-- PROBLEM DETAILS --
Please set down the lines of the listing exactly, from its first line to the line with "The height and", leaving the pictures out.

RECORDS SHOWN section start

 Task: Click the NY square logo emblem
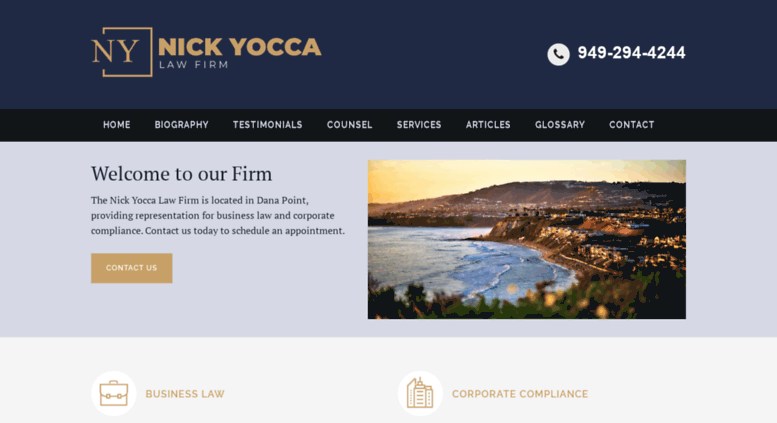pyautogui.click(x=122, y=52)
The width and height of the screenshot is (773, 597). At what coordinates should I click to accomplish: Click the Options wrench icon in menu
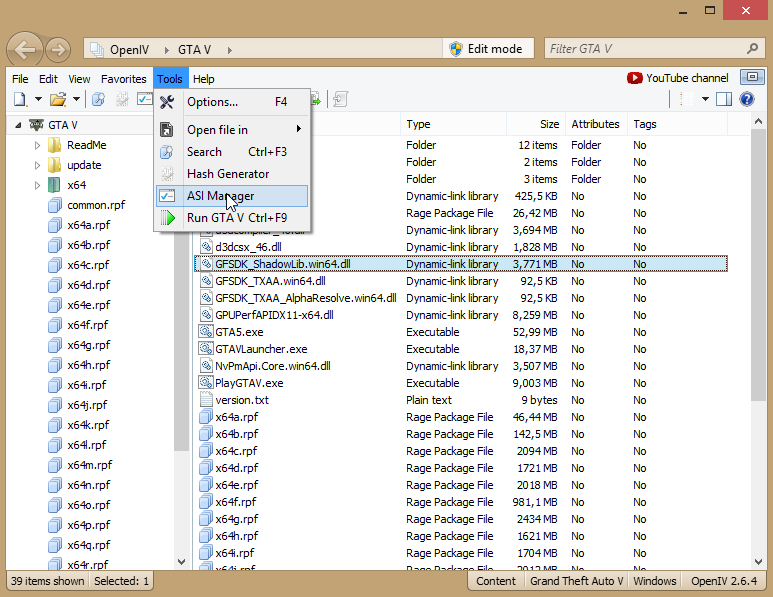tap(167, 102)
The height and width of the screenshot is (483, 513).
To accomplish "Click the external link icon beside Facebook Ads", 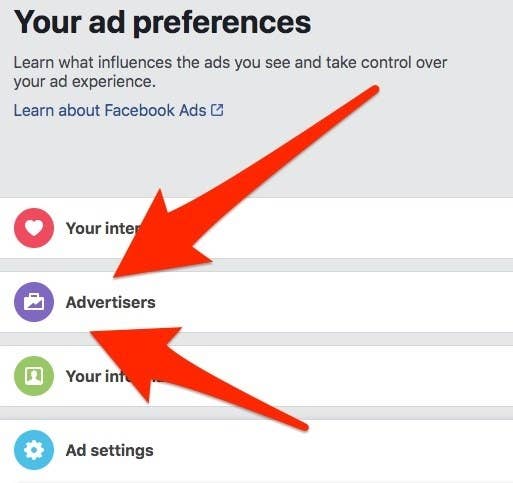I will (x=217, y=110).
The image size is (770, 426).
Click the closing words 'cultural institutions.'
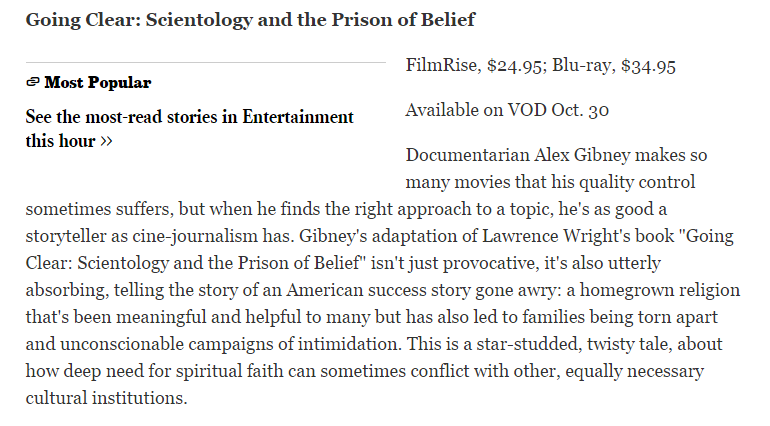[x=107, y=398]
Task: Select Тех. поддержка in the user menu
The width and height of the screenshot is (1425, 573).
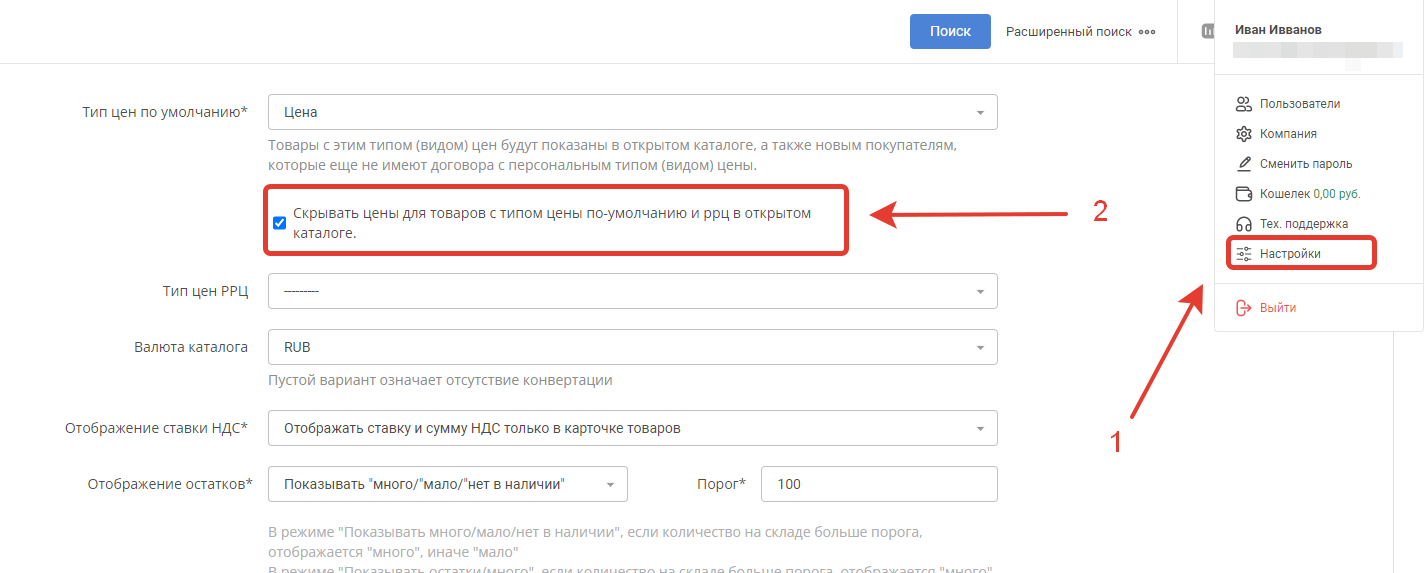Action: (x=1304, y=224)
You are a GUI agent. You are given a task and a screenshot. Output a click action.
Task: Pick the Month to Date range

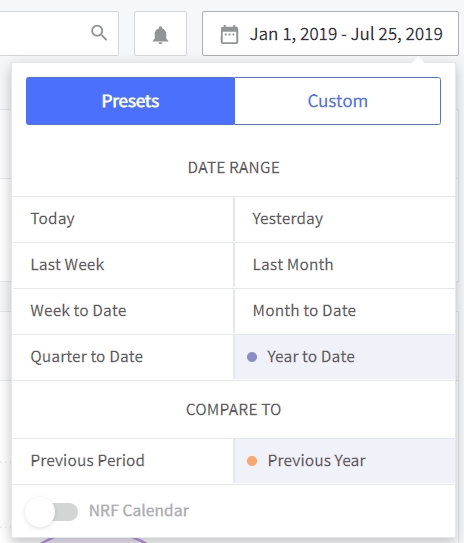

RECORDS SHOWN section end

-- RESPONSE TO THE EXERCISE --
 Task: Click the NY square logo emblem
pyautogui.click(x=122, y=52)
The width and height of the screenshot is (773, 597). At what coordinates should I click to accomplish: Click the Options wrench icon in menu
tap(167, 102)
The height and width of the screenshot is (483, 513).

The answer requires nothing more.